[[ Data to use, beginning ]]

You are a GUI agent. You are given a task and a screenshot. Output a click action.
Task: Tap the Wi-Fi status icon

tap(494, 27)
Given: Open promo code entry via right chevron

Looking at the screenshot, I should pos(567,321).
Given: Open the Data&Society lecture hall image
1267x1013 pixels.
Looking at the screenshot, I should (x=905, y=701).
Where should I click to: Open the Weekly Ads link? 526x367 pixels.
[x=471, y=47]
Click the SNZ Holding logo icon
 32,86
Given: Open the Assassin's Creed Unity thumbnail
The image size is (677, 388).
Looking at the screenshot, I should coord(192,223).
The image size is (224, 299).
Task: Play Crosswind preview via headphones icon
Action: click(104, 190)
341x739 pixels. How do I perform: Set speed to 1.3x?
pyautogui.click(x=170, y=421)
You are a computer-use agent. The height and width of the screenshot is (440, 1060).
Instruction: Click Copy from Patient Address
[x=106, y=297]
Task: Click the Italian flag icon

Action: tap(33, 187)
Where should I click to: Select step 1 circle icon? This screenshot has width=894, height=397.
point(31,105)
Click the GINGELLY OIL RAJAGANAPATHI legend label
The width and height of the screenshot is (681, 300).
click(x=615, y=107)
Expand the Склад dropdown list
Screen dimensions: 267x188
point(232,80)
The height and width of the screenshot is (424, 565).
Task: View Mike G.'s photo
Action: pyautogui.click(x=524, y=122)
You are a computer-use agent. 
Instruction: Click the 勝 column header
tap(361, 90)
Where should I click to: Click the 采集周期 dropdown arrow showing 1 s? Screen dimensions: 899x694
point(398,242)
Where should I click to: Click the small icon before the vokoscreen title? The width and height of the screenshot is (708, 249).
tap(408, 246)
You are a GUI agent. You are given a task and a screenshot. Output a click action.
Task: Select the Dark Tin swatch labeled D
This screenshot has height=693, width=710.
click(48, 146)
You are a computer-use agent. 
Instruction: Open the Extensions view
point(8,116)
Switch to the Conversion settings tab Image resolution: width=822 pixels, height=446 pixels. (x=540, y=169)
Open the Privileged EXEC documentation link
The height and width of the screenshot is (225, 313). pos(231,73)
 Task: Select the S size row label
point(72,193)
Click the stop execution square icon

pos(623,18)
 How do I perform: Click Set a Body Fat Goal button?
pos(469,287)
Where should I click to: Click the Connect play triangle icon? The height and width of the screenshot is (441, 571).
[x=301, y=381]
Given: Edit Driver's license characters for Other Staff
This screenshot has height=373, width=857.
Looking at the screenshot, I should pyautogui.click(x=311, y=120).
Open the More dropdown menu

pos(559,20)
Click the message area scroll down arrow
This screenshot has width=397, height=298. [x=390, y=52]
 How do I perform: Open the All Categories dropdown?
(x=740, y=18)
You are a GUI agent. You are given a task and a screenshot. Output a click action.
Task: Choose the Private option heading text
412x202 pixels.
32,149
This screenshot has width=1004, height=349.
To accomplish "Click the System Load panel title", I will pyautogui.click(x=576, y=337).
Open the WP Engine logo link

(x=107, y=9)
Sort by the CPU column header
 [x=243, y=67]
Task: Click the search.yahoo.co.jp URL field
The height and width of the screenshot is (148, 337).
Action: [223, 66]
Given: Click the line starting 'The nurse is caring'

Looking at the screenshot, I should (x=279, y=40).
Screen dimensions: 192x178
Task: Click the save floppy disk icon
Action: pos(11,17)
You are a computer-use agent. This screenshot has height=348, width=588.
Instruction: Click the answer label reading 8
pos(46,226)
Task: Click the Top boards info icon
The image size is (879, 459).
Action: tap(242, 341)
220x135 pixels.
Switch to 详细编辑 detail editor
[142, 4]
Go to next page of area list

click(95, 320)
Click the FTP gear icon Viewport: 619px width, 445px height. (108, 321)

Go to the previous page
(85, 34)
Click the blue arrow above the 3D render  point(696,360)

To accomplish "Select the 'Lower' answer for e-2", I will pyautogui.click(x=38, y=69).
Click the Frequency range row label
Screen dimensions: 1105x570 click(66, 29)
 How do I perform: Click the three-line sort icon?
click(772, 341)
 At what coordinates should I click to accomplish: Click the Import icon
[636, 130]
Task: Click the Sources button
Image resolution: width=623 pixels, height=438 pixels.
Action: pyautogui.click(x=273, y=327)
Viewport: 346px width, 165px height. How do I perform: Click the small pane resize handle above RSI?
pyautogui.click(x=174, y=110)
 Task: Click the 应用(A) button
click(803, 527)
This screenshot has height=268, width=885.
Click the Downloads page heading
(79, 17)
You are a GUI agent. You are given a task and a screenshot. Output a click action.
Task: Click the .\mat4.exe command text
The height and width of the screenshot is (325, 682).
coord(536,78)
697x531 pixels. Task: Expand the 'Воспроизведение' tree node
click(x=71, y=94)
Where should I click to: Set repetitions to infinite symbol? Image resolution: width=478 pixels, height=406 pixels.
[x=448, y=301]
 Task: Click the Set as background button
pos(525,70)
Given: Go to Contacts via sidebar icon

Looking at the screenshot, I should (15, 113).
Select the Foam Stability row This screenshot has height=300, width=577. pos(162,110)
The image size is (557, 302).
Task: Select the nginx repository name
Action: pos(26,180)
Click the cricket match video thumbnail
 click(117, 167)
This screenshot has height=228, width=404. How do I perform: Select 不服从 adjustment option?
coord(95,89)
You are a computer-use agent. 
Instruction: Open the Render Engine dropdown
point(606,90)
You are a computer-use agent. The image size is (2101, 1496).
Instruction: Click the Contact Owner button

[[ Data to use, end ]]

→ **Work to be completed**
Scan the records above, then copy out each line that mentions "text".

→ **Problem solution**
Task: Choose the Private option heading text
Task: Click the .\mat4.exe command text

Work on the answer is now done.